Let's take a quick look at a summary of the model:

# summary of the modelmodel.summary ()

All in all, we have two convolution layers, two maximum pool layers, a Flatten layer and a fully connected layer. The total number of parameters in the model is 1198. Now that our model is ready, we will compile it:

# compiling the modelmodel.compile (optimizer='adam', loss='categorical_crossentropy', metrics= ['accuracy'])

We are using the Adam optimizer, and you can change it as well. The loss function is set to classification cross-entropy because we are solving a multi-class classification problem and the metric is' accuracy'. Now let's train the model for 10 periods.

# training the modelhistory = model.fit (train_images, train_labels, epochs=10, validation_data= (test_images, test_labels))

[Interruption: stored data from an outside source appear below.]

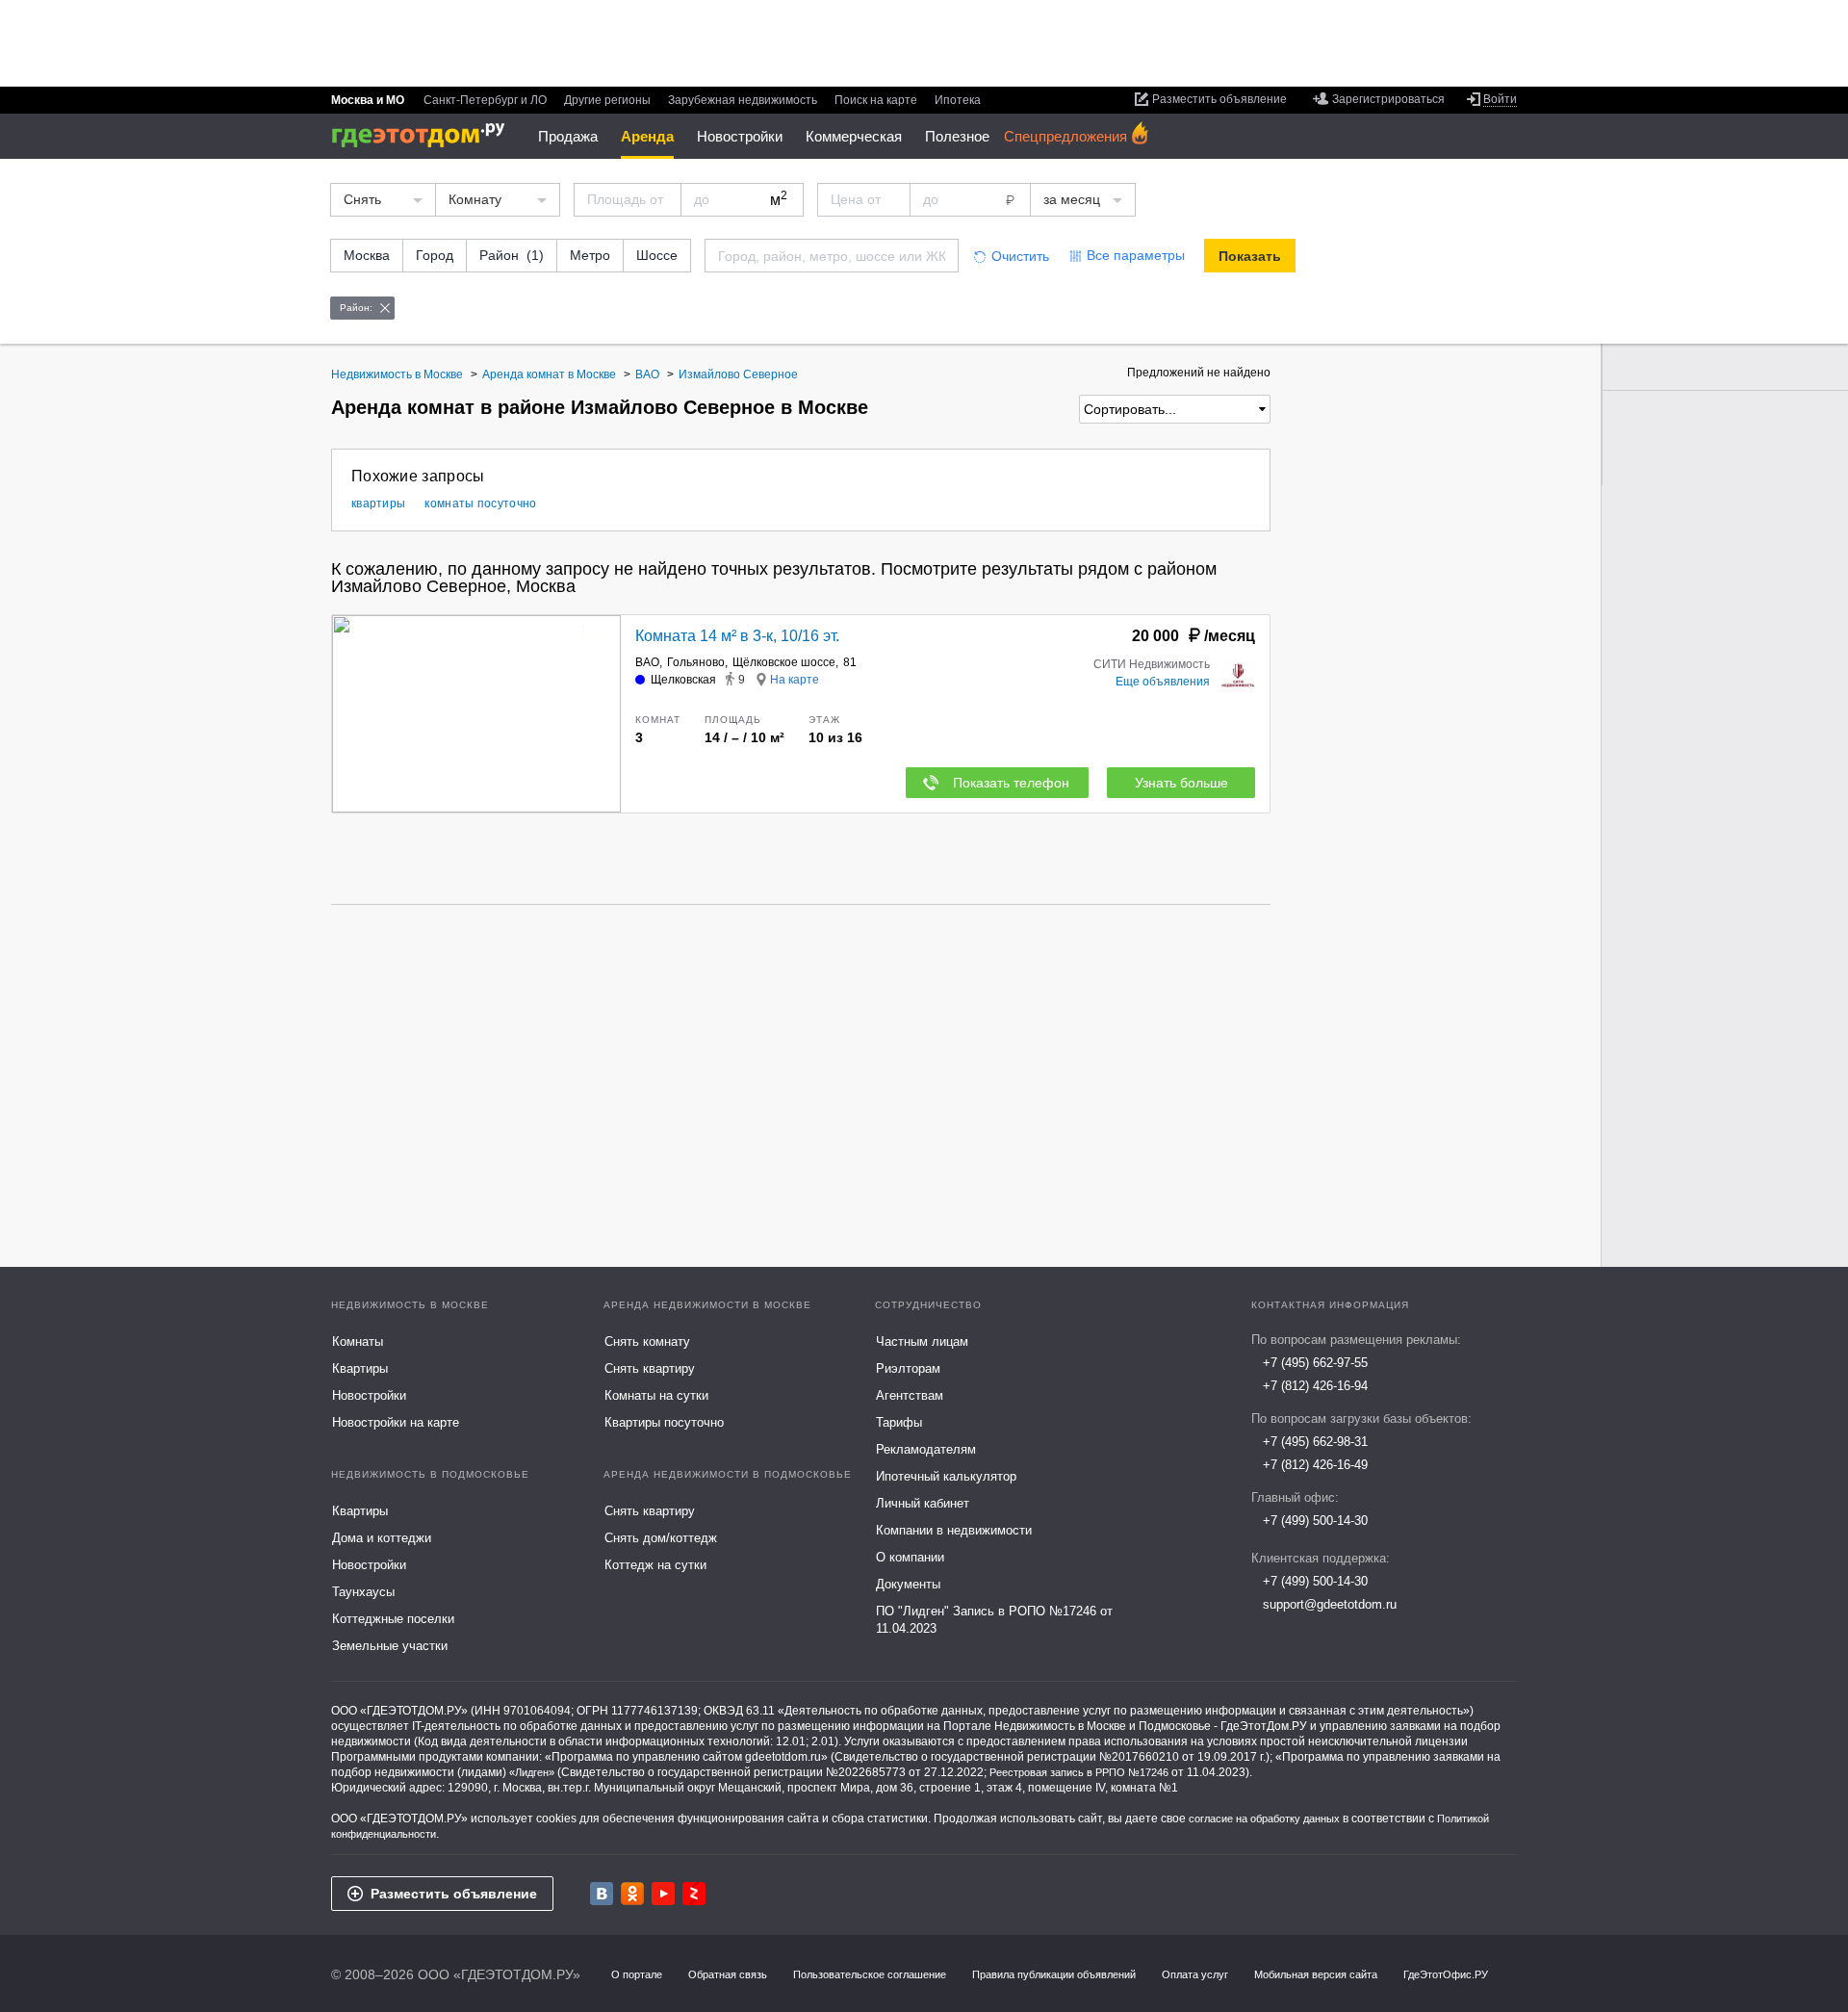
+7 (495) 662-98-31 (1315, 1441)
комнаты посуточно (480, 503)
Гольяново (696, 662)
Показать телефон (1011, 782)
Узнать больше (1181, 782)
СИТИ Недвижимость (1151, 664)
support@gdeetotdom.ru (1330, 1604)
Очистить (1020, 256)
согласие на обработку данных (1264, 1818)
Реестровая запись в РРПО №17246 (1078, 1772)
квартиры (378, 503)
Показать (1250, 256)
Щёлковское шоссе (783, 662)
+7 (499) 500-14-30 (1315, 1520)
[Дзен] (694, 1893)
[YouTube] (663, 1893)
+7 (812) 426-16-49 (1315, 1464)
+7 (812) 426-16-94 (1315, 1386)
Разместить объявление (454, 1893)
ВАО (647, 662)
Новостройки (740, 136)
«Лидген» (531, 1772)
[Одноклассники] (632, 1893)
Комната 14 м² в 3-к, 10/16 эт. (737, 636)
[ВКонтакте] (601, 1893)
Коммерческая (854, 136)
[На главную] (425, 135)
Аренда (647, 136)
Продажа (568, 136)
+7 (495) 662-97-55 (1315, 1362)
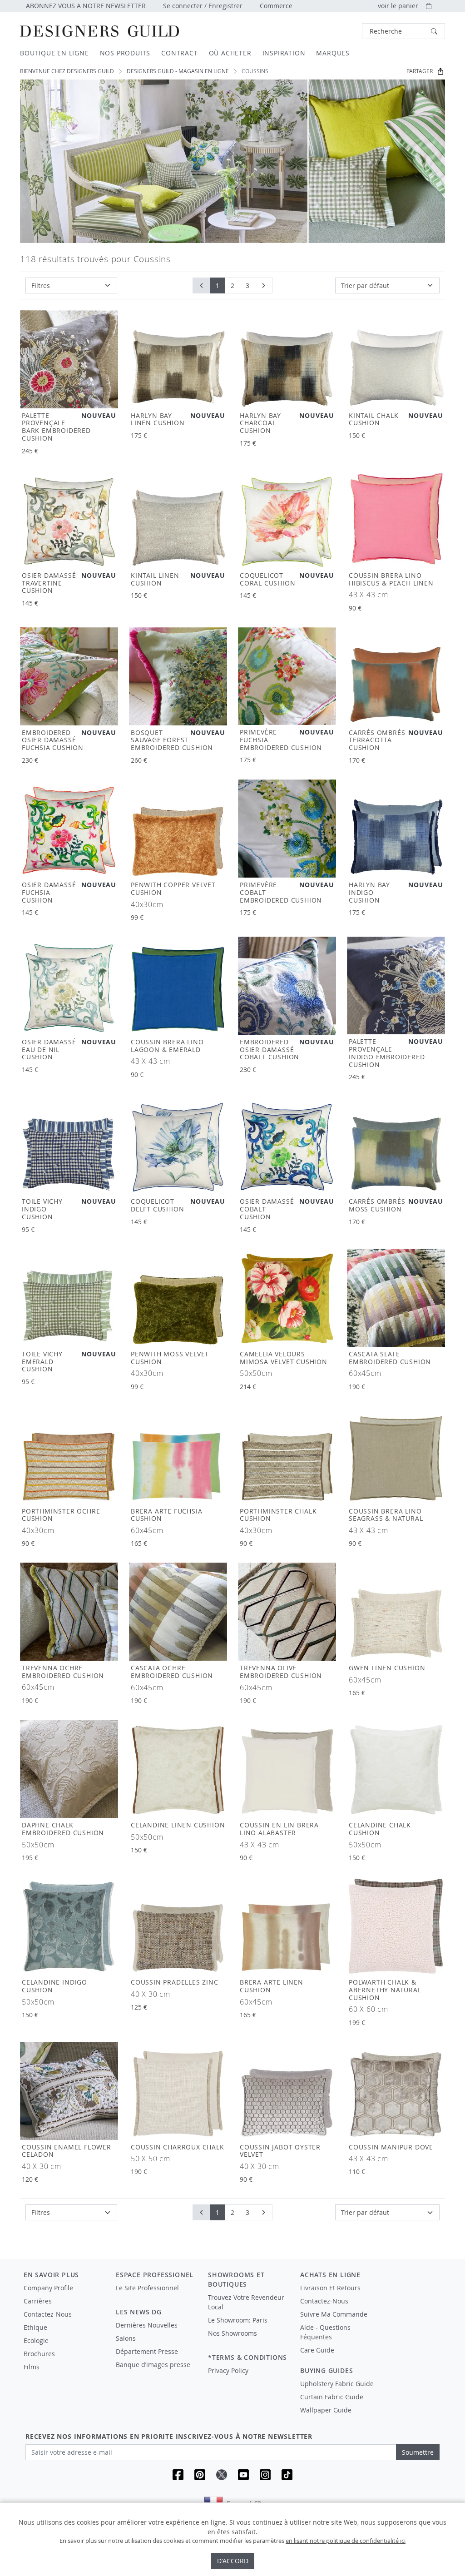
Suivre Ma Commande (333, 2314)
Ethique (35, 2327)
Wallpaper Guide (325, 2410)
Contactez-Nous (48, 2314)
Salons (126, 2338)
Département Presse (147, 2351)
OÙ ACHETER (230, 53)
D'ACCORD (232, 2560)
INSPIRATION (284, 53)
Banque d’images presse (153, 2364)
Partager (419, 71)
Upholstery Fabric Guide (337, 2383)
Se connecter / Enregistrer (202, 5)
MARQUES (333, 53)
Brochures (39, 2353)
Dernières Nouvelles (147, 2325)
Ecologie (36, 2340)
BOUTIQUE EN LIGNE (54, 53)
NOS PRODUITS (125, 53)
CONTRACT (179, 53)
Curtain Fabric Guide (331, 2396)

All in all, at first, the training loss was about 0.46, but after 10 periods, the training loss was reduced to 0.08. The accuracy of training and verification after 10 periods is 97.31% and 97.48%, respectively.

So, this is how we can train CNN in TensorFlow.

The above is the editor to share with you how to train the image classification model in PyTorch and TensorFlow. If you happen to have similar doubts, please refer to the above analysis to understand. If you want to know more about it, you are welcome to follow the industry information channel.

Welcome to subscribe "Shulou Technology Information " to get latest news, interesting things and hot topics in the IT industry, and controls the hottest and latest Internet news, technology news and IT industry trends.

*The comments in the above article only represent the author's personal views and do not represent the views and positions of this website. If you have more insights, please feel free to contribute and share.